Don’t make meditation a thing. Just sit still wherever you can for whatever amount of time you can spare. The more of a thing you make it, the harder it becomes to make it happen.

If you feel too busy to meditate, you really need to meditate. C’mon, you really can’t find three minutes? You spent more than that waiting for the coffee to brew this morning. Do yourself a favor and find that three minutes. You need it. Your sanity needs it. Your kids need you to do it. Your marriage needs you to do it. Your creativity needs you to do it. Your job…do I need to keep going? Seriously, three minutes.

They call it a meditation practice for a reason. It would be awesome to be able to sit for an hour one day and then get up and be set for life. But that’s not how it works.

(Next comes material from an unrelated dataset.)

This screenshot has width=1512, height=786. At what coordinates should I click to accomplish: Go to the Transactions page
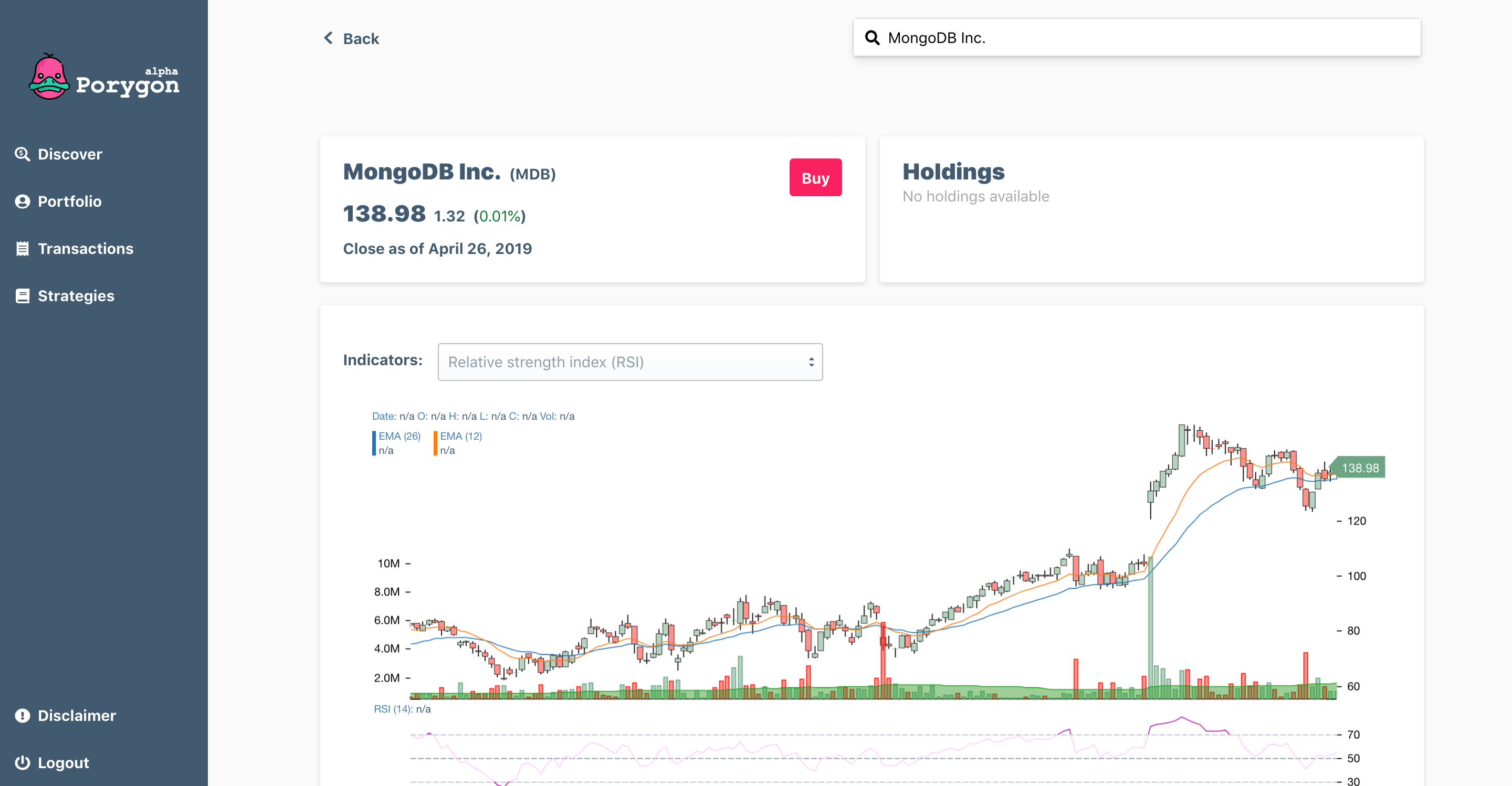pyautogui.click(x=85, y=249)
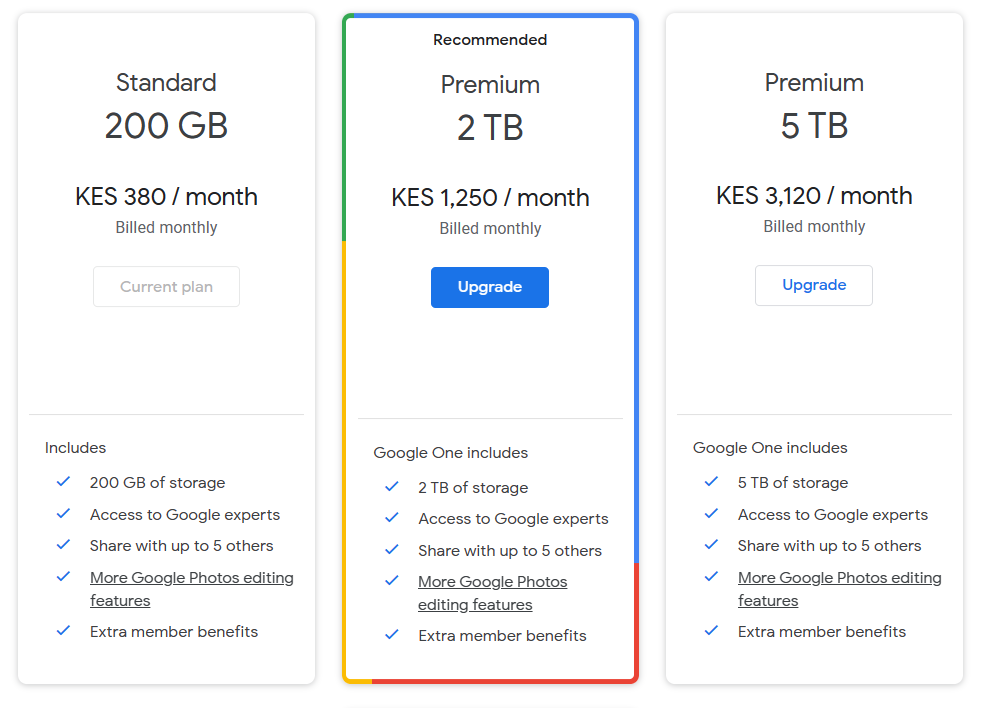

If you have to make a choice between doing it once a month for 30 minutes or everyday for 3, go with the every day option. The practice is where the work is done, where the insights are gained, where you begin to develop your inner observer. Frequency matters. Some days are harder than others, some days are easier. But creating a habit of stopping, of finding time to be still, requires that you show up regularly. So show up regularly.

I’m not any kind of meditation professional and I certainly don’t have all of the answers for how to live a better life. But meditation has slowly and incrementally rocked my world. I didn’t even see all the tiny ways it changed my day-to-day until one day I noticed how much more I was noticing. How pretty the light coming in my kitchen window in the morning is. How often my husband takes a moment to reach down and give our fluffy dog a scratch behind the ears. How generous my friends are with their time and love. How many ideas come to me while I’m out for a run. How my jaw tightens when certain names show up in my email inbox. These tiny noticings add up to…I don’t know exactly. Better? Calmer? More perspective? More intention? Yes…but more even. Things just feel…manageable. You know what I mean? And I feel more deeply connected to my life and my work and my relationships. It’s not bliss, it’s just good, but really good.

Give it a whirl. What do you have to lose?